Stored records
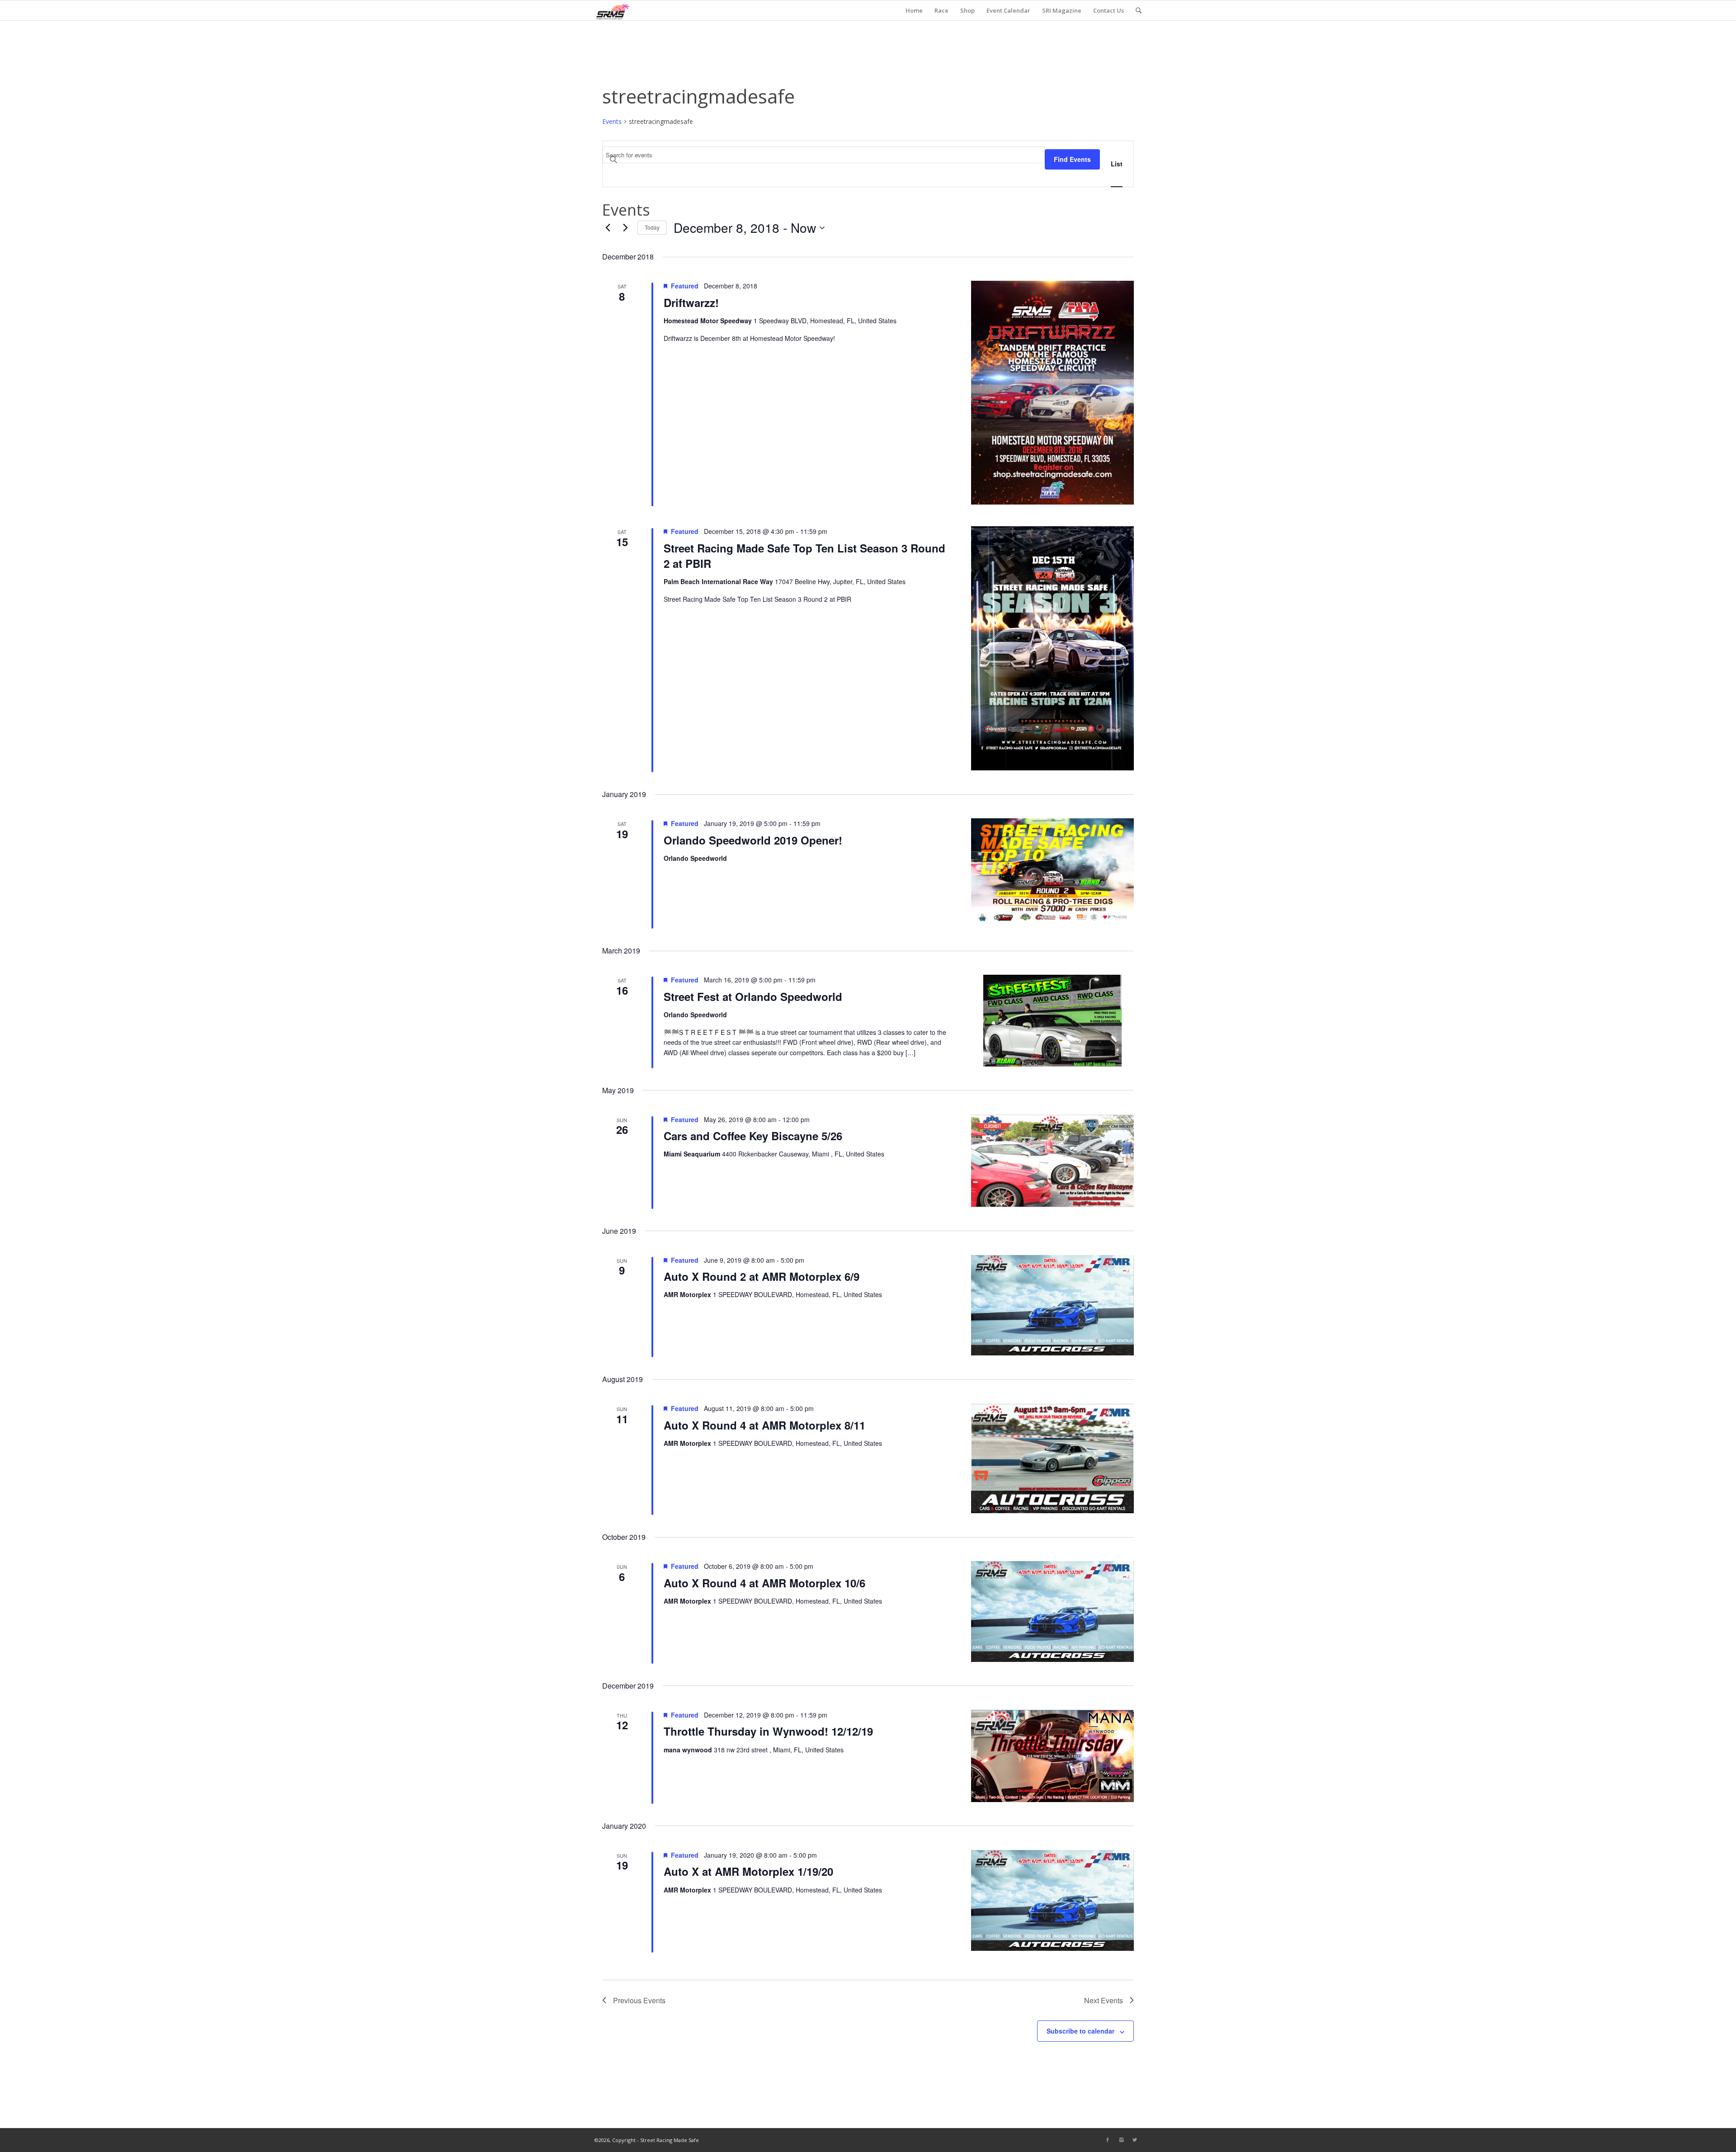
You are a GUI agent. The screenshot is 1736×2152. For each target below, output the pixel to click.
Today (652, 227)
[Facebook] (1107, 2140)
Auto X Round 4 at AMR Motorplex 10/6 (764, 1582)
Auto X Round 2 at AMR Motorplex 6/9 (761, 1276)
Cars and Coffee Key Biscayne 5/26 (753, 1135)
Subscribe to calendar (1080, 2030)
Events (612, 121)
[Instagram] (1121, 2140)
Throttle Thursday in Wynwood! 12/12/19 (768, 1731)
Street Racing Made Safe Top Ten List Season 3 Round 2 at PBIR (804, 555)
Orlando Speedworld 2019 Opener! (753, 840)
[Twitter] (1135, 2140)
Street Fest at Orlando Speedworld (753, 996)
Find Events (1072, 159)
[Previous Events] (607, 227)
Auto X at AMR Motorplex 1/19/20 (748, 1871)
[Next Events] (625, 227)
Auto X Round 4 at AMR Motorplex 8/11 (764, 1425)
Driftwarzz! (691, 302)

* * *

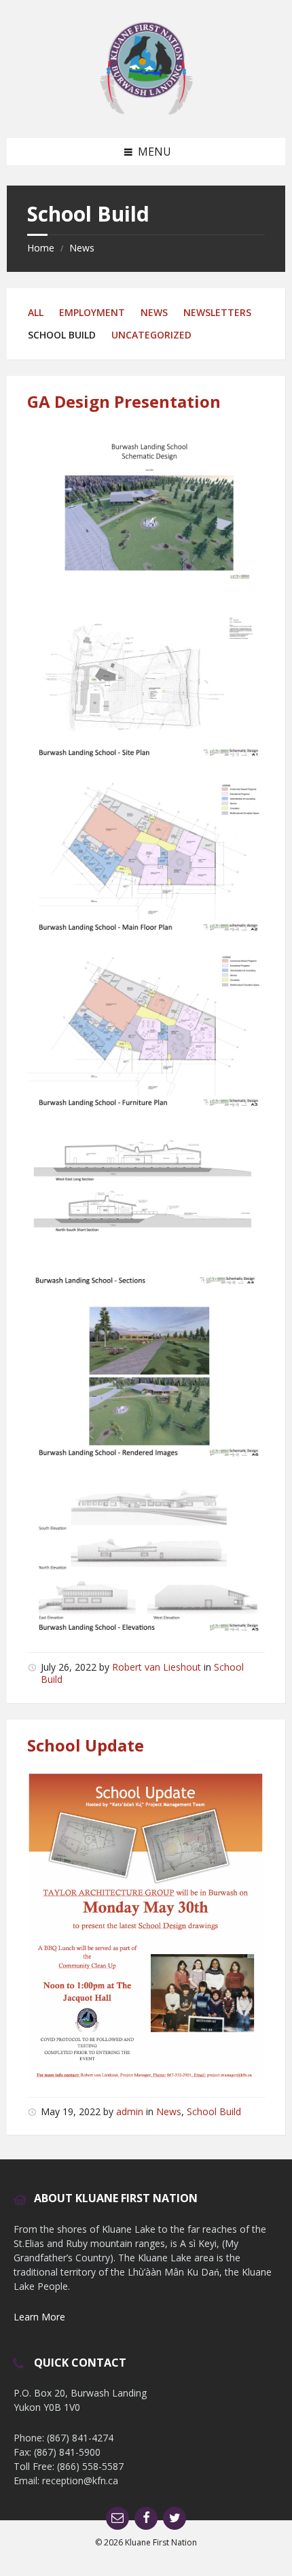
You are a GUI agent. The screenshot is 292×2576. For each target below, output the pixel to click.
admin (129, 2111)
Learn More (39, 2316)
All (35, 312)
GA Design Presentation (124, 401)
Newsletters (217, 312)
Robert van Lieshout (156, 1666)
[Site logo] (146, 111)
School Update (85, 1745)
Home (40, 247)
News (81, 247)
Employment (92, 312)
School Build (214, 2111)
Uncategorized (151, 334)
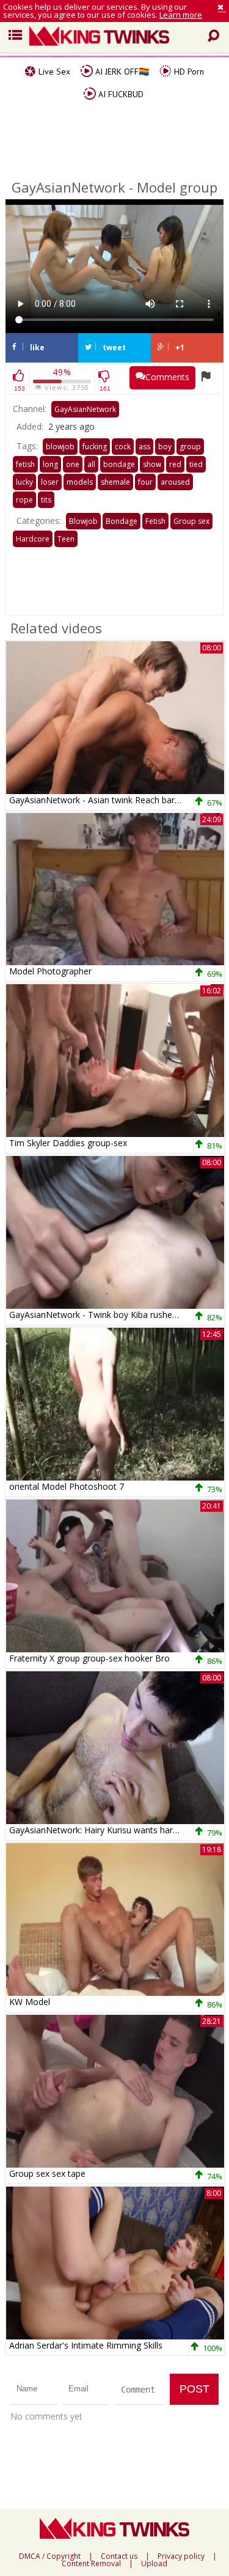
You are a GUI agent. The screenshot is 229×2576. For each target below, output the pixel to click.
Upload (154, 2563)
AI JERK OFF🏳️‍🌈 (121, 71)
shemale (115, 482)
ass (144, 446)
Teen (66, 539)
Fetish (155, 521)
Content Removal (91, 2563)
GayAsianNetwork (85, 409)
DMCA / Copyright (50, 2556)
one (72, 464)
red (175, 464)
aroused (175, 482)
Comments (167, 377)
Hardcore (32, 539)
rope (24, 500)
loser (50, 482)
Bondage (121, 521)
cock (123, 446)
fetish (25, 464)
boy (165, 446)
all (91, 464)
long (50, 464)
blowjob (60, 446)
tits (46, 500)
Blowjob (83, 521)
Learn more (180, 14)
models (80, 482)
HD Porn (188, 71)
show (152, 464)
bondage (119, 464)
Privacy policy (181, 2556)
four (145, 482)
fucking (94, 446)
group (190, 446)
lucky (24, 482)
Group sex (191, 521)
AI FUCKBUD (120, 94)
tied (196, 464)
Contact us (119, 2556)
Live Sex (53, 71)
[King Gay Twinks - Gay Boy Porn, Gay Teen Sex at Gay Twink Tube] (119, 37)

● TASK TO CARRY OUT: Wherever a line of the data above contains "click", copy that line.

● FINISHED TASK:
You are a GUI agent. The screenshot is 1736×2152. For each target below, output the pixel to click.
You are a GUI agent. The screenshot is 292×2576. For each target below, output the pixel to click.
You are a GUI agent. The screenshot is 229×2576. For each target below, output the pixel to click.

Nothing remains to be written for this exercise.